Fragmento seleccionado:
* * * *

Yo. Yo, yo, yo. Yoyó.
Todo lo veo, menos a ti: permaneces siempre oculto, como el ojo detrás de la mirada.
“Yo”. Ay, palabra mendaz y maldita.
Eres una artimaña del lenguaje, ese tramposo que siempre juega sucio, vendiéndonos gato por liebre cuando de conocer la realidad, “lo que hay”, se trata. Este Gran Embaucador entre cuyos barrotes, los signos, estamos fatalmente presos.
“Yo”: ¿Cómo osas aunar en un solo concepto dos objetos tan dispares, tan contrapuestos, tan irreductibles el uno al otro, como lo son el yo ideal y el yo real, el sujeto metafísico y el sujeto empírico?
El primero es esa supuesta substancia que yo me supongo que soy: la cacareada unidad de sentimiento, pensamiento y acción, unidad de cuerpo y espíritu, unidad transcendental. La causa mei et toti, el soporte de todo mi ser y del mundo entero en cuanto mundo por mí conocido.

* * * *

Extractos de datos:

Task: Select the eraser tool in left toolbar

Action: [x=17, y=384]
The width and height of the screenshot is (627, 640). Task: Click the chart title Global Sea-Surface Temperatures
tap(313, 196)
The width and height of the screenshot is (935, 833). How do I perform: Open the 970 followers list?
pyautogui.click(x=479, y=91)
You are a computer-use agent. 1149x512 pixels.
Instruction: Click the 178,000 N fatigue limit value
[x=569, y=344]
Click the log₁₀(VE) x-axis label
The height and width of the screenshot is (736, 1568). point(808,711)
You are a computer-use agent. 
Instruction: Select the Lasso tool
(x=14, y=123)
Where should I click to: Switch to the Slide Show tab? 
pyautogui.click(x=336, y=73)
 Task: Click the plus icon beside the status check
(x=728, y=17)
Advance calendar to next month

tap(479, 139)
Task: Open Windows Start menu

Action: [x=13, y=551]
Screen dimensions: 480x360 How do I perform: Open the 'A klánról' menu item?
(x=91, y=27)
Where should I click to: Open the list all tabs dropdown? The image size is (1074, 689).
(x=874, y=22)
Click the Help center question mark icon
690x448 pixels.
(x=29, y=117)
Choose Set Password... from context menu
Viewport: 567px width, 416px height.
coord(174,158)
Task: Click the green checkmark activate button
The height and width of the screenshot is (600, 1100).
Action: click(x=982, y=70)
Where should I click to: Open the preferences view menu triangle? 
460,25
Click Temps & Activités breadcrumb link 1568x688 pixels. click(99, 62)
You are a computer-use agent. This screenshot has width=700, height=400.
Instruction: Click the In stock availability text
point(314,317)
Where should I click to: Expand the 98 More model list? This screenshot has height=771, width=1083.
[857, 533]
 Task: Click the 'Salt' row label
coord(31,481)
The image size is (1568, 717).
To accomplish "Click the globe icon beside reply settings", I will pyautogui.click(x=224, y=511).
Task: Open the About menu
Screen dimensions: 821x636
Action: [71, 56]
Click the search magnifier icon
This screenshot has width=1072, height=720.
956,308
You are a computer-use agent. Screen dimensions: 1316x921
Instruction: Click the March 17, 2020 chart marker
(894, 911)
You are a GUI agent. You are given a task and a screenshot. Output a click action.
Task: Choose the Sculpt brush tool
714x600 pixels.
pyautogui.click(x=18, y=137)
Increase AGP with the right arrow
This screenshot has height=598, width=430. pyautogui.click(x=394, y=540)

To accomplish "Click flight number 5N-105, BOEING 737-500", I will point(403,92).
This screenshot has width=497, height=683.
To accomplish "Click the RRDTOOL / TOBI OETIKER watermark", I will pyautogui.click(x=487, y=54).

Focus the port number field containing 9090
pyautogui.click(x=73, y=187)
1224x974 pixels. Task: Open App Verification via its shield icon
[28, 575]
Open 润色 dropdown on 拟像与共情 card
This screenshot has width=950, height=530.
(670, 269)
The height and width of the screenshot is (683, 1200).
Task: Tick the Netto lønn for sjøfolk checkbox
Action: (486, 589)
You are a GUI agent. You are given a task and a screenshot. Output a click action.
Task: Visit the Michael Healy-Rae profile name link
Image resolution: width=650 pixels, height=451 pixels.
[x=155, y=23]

* * * *

Preguntas sobre el texto:
A. Enumere todas las unidades que el fragmento sobre el yo atribuye a la supuesta substancia que el yo se supone que es.
B. Indique si cada afirmación coincide con el fragmento sobre el yo: (i) el yo se compara con el ojo detrás de la mirada; (ii) el lenguaje siempre juega limpio; (iii) los signos son los barrotes entre los que estamos presos.
C. Retome el fragmento sobre el yo después de su última oración y continúelo.
Las líneas son material aparte y no guardan relación con el fragmento.

Respuestas:
A. Unidad de sentimiento, pensamiento y acción; unidad de cuerpo y espíritu; unidad transcendental.

B.
(i) Sí: «permaneces siempre oculto, como el ojo detrás de la mirada».
(ii) No: «ese tramposo que siempre juega sucio».
(iii) Sí: «entre cuyos barrotes, los signos, estamos fatalmente presos».

C.
El segundo es este yo, mucho más cercano y familiar, del que se ocupa la psicología: el yo que yo realmente soy: un amasijo multiforme de innumerables instintos, impulsos, pulsaciones, tendencias, deseos, aspiraciones, sentimientos-pensamientos, ideales, actitudes, actuaciones, acciones, amagos, posturas, posiciones, disposiciones, gestos, señales, imágenes, reflejos, suspiros, huellas, figuras… mezclados unos en otros y otros en unos y todos en mí; un anárquico ovillo hecho con un sinnúmero de hilos a los que enreda una precaria experiencia común; una enloquecida mascarada donde bailan infinitas identidades, persiguiéndose y rechazándose mutuamente, atrayéndose y eludiéndose, descubriéndose y encubriéndose. Engañándose y engañándome. Tantas máscaras, en fin, que ya no me reconozco en ninguna de ellas, ya no sé cuál es mi auténtico rostro, si es que tengo alguno.